Devant le château, les yeux de Richard scintillèrent, son visage resta calme, et il dit posément : « Je sais que tu trouves mes capacités de combat faibles, et je ne m'en expliquerai pas. Tu me dis d'entrer dans le château par gentillesse, et je ne t'en veux pas. Cependant… pour être honnête, avec les animaux de la forêt qui déferlent de toutes parts, tu ne peux protéger qu'un seul flanc au maximum.

Donc entrer dans le château ne garantit pas la sécurité, une bête pourrait s'infiltrer et me blesser. Dehors, c'est plus sûr. Au moins, si m'arrive quelque chose, tu le verras et tu pourras m'aider.

Bien sûr, si tu penses que ma sécurité t'est indifférente et que tu as la flemme de me protéger, le fait de rester ici ne devrait pas poser de problème, non ? Ne t'inquiète pas, je ne t'embêterai pas, je peux même être utile. Même si je ne peux pas vaincre la plus faible des créatures, au moins… je peux attirer l'attention pour toi, non ? »

Pandora le dévisagea d'un air glacial, l'étudia longuement, mais ne dit finalement rien et se tourna à nouveau vers le bas de la colline.

Un bruit immensément assourdissant s'éleva, tandis que l'avant-garde des bêtes affolées gravissait la colline, apparaissant au sommet : renards, loups gris, chats sauvages, ours noirs…

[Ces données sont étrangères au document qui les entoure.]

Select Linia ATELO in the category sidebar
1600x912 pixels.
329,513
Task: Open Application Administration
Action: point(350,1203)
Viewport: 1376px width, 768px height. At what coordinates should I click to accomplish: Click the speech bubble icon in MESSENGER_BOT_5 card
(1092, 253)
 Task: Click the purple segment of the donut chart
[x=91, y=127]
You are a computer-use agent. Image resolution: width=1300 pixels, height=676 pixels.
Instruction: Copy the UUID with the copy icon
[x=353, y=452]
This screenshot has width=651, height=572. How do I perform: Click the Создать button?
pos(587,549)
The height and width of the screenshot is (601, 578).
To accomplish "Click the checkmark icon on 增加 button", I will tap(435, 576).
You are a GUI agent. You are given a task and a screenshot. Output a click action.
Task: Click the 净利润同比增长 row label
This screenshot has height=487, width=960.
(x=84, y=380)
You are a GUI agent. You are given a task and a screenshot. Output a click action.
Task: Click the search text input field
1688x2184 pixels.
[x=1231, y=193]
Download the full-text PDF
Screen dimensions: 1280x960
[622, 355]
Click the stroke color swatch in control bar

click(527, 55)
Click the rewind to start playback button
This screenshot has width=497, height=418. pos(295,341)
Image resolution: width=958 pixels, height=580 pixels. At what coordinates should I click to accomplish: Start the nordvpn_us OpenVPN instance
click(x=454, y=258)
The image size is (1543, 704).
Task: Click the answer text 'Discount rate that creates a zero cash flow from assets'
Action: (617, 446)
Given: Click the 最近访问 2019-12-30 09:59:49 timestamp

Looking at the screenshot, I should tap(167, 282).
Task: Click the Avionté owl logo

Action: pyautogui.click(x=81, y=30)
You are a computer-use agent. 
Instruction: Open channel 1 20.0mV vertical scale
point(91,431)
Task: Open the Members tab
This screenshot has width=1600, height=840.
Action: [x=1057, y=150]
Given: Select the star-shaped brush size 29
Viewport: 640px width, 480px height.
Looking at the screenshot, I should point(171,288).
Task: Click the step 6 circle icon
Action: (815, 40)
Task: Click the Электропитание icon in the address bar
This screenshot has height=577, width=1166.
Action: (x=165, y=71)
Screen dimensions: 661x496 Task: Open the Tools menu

Une multitude de bêtes frénétiques encerclait toute la colline de tous côtés, fixant Pandora comme une forteresse qu'elles devaient percer. De leurs gorges profondes montaient des grognements continus, leurs corps ramassés comme prêts à bondir à tout moment.

Pourtant, la première à attaquer ne fut pas elles, mais… Pandora.